__SOURCE EXCERPT__.

================

# ShrinkWrap



## The SMiths In De (Mar 10, 2004)

Hello All.

I had a thought as I went past a boat yard and seen boats being shrinkwrapped???
What do you think?

Any Ideas.. I did a search on the site and don't think this was brough up before.

I see the negative comments out weigh the good for RV covers, thought this may be an option?

Has anyone tried this?
Or just wax it and see ya in the spring????


----------



## camping479 (Aug 27, 2003)

I don't think the shrink wrap would be a good idea. There would be no place for condensation to go. Everything I've read, a breathable cover should be used on rv's so moisture can escape.

Probably no problem for boats because they're always wet anyway, so what's a little condensation?

================

__TASK REQUIREMENTS__.
A - In the shrink-wrap thread, what kind of cover does camping479 say should be used on RVs?
B - Write out the stretch of the records from the line containing "Where should I click to: Show" through the end of the records, including both ends.
The forum thread above and the records that follow are separate material.

================

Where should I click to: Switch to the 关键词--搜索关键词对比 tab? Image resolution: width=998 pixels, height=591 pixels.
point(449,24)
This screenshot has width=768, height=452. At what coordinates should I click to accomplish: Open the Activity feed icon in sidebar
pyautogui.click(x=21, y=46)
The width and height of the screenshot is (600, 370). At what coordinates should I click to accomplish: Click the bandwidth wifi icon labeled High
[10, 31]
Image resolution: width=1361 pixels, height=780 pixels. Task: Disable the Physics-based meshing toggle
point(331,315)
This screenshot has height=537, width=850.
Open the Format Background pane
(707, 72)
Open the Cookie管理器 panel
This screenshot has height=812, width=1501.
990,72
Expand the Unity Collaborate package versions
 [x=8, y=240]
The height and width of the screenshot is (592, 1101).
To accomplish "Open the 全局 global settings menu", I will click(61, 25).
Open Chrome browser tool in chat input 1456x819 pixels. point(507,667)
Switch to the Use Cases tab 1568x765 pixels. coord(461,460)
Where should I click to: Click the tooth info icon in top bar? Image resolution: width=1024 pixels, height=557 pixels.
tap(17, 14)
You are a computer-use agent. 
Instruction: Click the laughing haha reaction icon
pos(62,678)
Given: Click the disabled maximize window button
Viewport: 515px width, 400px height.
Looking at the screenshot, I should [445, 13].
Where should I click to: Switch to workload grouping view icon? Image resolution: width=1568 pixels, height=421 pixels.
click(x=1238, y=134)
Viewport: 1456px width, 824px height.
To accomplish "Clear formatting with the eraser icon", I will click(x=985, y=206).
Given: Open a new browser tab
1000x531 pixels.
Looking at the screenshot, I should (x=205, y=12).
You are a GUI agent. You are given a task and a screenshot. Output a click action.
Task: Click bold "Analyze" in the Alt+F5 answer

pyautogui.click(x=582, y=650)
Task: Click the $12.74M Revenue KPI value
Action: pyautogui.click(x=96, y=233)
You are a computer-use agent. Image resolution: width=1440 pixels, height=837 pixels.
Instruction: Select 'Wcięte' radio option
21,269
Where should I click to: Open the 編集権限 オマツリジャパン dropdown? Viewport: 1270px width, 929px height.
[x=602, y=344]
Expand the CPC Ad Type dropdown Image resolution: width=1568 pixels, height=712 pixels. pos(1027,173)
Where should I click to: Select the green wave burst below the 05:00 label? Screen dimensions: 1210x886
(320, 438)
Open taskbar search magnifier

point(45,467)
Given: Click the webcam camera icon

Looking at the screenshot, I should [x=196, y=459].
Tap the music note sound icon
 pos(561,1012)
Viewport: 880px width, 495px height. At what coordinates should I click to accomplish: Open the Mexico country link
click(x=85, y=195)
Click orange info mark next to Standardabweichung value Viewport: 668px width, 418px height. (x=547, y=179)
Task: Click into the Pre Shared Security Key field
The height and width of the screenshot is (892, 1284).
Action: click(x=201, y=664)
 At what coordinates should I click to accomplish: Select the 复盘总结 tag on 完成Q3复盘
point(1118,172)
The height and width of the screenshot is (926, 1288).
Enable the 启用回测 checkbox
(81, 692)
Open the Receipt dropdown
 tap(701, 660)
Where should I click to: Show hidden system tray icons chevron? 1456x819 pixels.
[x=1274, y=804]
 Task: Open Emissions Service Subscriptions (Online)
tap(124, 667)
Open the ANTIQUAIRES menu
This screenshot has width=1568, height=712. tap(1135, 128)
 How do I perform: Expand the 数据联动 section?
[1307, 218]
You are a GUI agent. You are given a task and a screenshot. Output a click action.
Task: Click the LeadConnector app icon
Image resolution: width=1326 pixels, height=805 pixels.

================

__COMPLETE ANSWERS__.
A - A breathable cover, so moisture can escape.

B -
Where should I click to: Show hidden system tray icons chevron? 1456x819 pixels.
[x=1274, y=804]
 Task: Open Emissions Service Subscriptions (Online)
tap(124, 667)
Open the ANTIQUAIRES menu
This screenshot has width=1568, height=712. tap(1135, 128)
 How do I perform: Expand the 数据联动 section?
[1307, 218]
You are a GUI agent. You are given a task and a screenshot. Output a click action.
Task: Click the LeadConnector app icon
Image resolution: width=1326 pixels, height=805 pixels.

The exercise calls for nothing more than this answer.